In the entries below, count the lines that include the word "screenshot" and reply with the number alone.

——

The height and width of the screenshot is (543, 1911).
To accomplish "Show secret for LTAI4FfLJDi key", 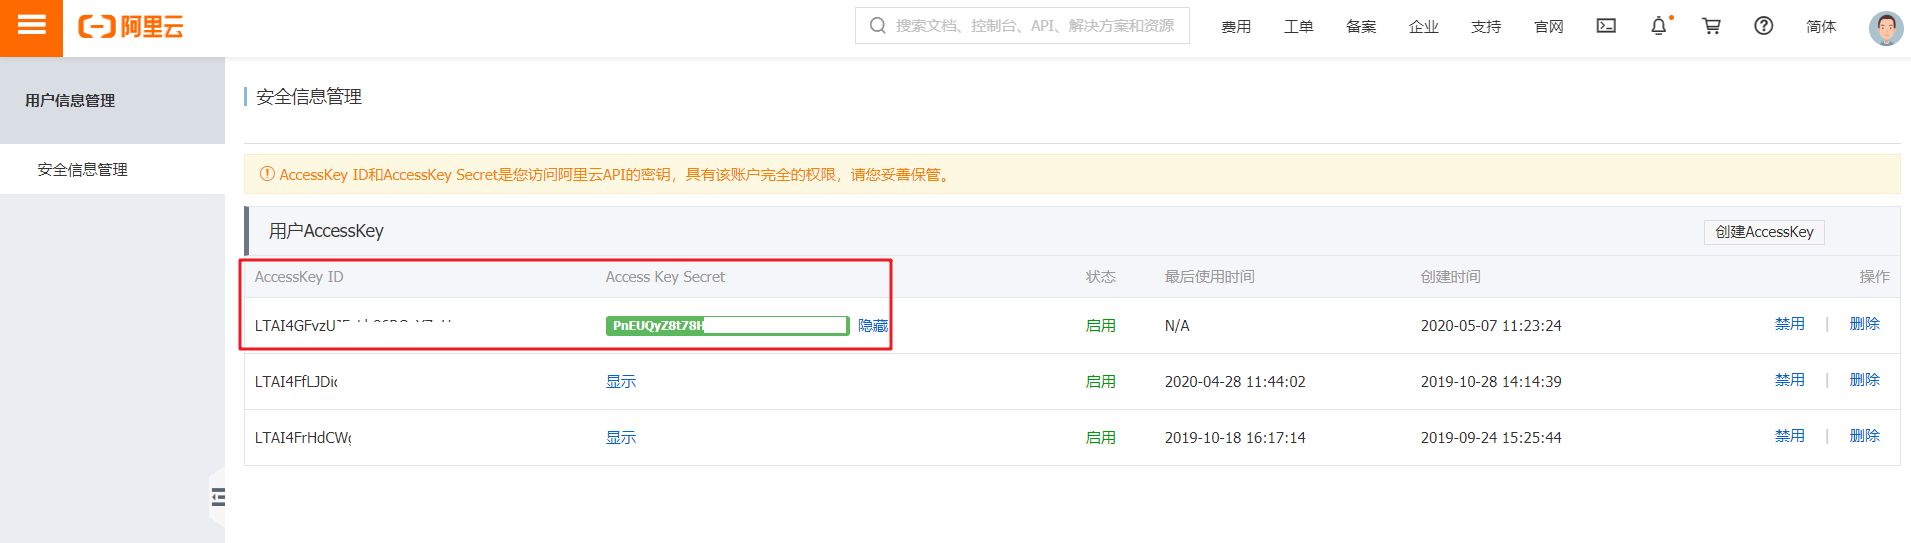I will tap(620, 382).
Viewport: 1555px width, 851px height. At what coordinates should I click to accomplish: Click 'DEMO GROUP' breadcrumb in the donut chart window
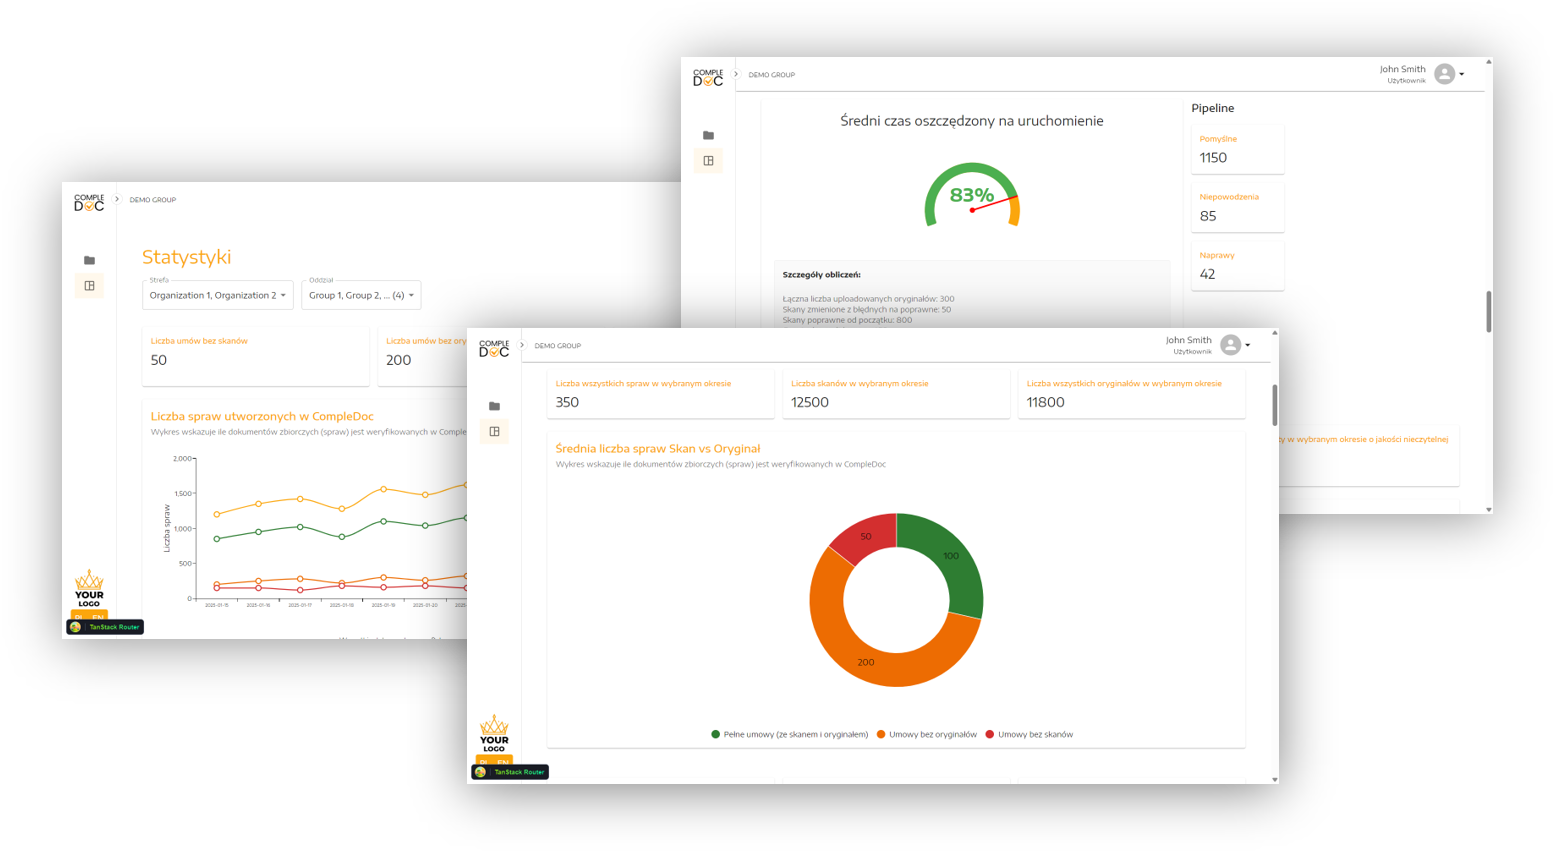pyautogui.click(x=557, y=346)
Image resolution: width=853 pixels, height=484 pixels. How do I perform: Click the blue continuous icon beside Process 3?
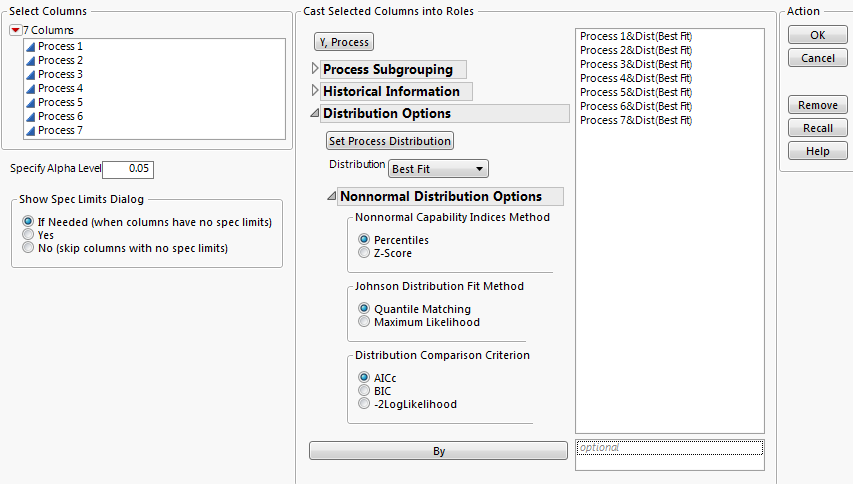click(x=30, y=74)
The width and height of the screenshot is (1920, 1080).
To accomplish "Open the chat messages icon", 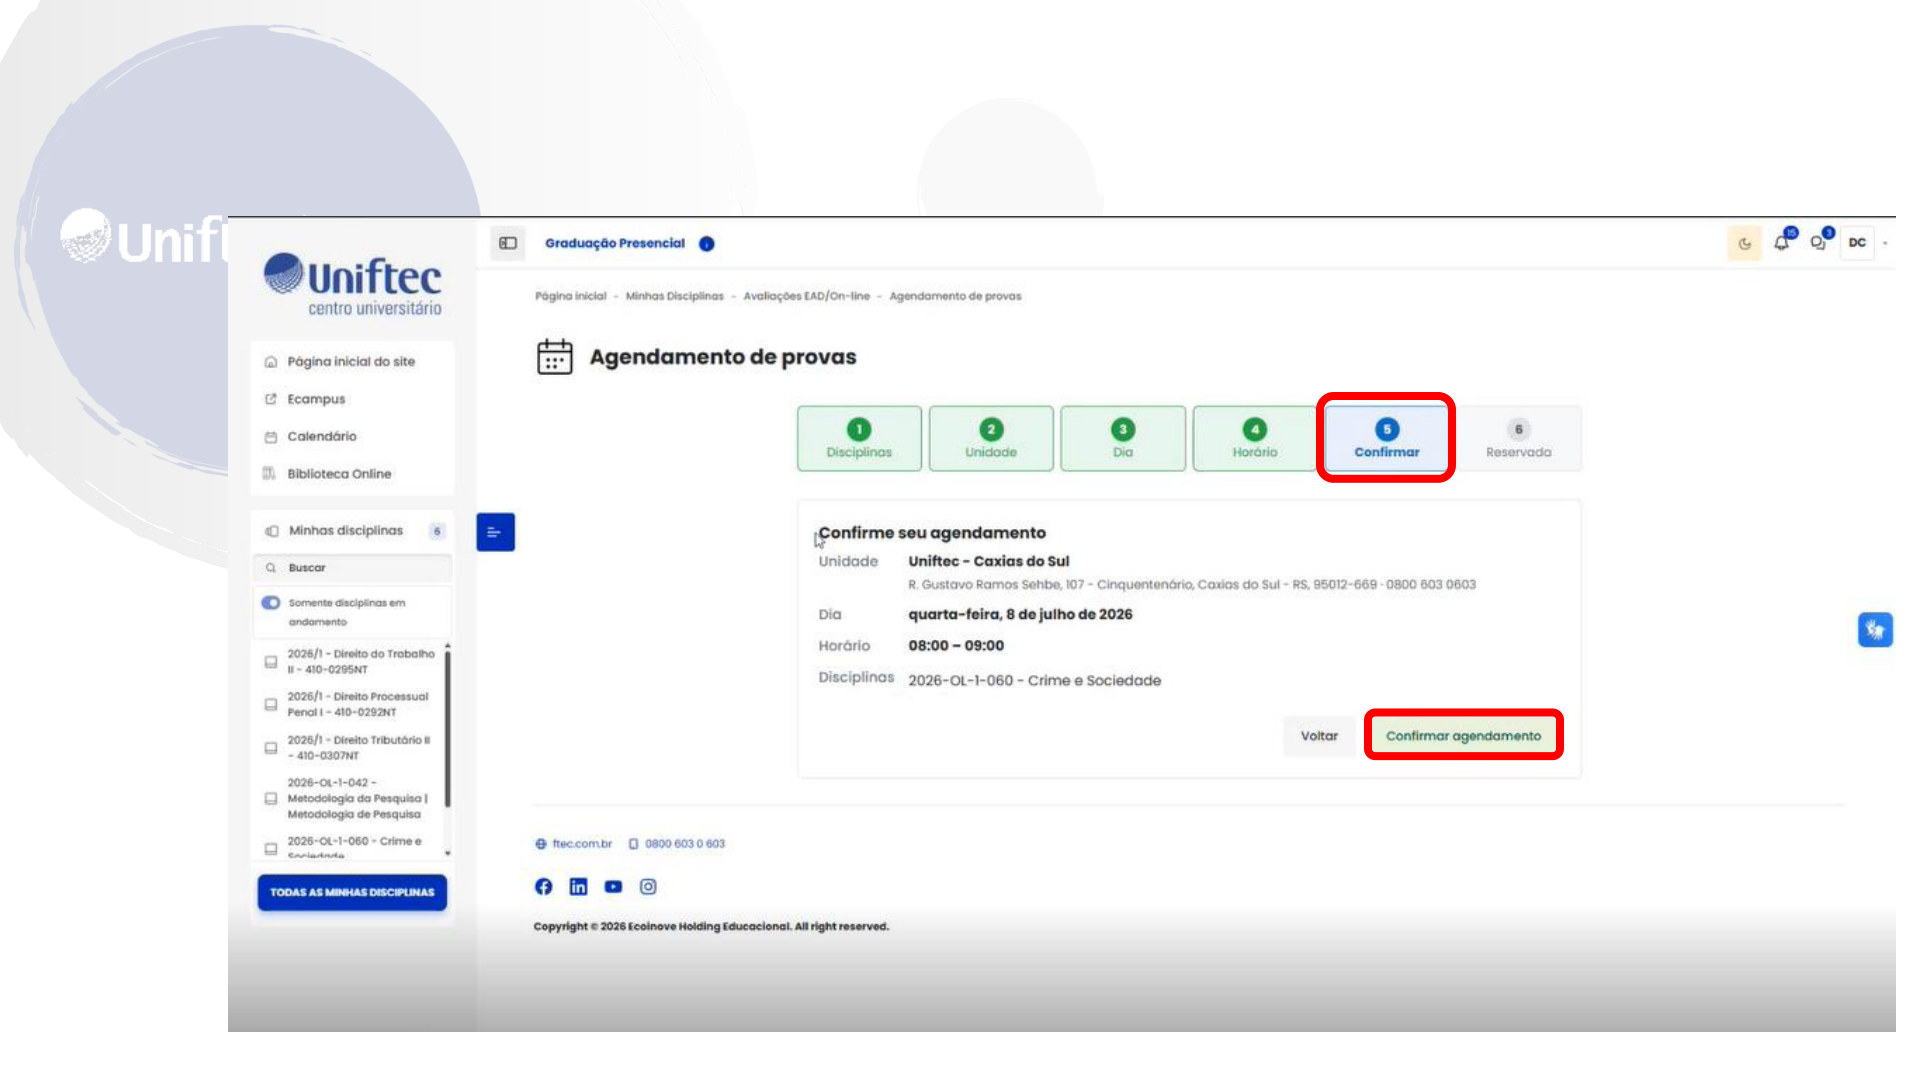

——

- _Solution to this task_:
2